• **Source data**
>>>>>

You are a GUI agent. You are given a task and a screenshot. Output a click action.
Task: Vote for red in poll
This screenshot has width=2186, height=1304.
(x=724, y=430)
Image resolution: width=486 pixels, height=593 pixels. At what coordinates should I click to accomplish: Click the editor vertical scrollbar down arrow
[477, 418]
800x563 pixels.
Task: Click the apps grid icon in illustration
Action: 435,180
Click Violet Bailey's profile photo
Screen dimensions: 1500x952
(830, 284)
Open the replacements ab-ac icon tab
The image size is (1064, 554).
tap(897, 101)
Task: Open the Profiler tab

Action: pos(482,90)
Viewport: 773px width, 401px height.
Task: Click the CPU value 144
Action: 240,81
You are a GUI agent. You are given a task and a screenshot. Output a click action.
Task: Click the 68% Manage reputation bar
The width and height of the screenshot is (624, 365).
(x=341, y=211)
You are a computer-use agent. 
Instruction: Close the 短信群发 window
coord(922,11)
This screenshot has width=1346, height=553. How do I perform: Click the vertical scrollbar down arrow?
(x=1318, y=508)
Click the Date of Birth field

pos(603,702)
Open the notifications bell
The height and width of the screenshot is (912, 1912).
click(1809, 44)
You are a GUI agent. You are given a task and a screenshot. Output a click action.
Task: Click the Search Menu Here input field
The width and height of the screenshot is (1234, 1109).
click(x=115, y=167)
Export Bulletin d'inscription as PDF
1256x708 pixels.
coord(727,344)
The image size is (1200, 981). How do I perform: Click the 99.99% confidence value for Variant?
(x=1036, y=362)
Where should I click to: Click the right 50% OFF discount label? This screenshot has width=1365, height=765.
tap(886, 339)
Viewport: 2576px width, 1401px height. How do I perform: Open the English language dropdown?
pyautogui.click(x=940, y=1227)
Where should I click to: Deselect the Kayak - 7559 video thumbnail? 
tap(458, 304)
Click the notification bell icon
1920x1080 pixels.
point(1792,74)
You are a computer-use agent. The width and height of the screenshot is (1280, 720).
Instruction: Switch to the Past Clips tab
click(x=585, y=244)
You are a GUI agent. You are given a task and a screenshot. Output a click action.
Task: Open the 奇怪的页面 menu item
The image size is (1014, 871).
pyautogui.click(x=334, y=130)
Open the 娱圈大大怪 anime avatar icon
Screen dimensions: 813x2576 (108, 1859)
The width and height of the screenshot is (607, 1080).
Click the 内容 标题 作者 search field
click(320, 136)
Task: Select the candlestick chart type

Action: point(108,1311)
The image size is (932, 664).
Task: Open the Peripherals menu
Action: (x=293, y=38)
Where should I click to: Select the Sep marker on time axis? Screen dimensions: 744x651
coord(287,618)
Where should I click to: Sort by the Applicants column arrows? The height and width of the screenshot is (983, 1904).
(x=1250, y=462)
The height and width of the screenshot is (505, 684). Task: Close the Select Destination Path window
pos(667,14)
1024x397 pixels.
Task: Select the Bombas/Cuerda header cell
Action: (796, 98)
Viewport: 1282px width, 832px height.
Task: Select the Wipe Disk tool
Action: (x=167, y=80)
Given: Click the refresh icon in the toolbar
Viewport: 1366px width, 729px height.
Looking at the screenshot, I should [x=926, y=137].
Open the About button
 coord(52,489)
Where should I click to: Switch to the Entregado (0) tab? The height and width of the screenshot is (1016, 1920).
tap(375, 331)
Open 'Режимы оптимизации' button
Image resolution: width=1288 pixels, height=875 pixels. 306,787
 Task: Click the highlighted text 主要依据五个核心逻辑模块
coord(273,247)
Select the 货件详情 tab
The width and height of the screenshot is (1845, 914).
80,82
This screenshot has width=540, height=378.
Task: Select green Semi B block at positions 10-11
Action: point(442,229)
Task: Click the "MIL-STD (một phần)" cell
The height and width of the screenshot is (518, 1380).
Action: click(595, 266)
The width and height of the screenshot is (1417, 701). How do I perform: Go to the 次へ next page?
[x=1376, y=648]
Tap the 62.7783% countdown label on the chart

<<<<<

• **DESCRIPTION OF THE TASK**
Report each line of the rows above that contains the word "chart".

• **COMPLETE ANSWER**
Task: Select the candlestick chart type
Tap the 62.7783% countdown label on the chart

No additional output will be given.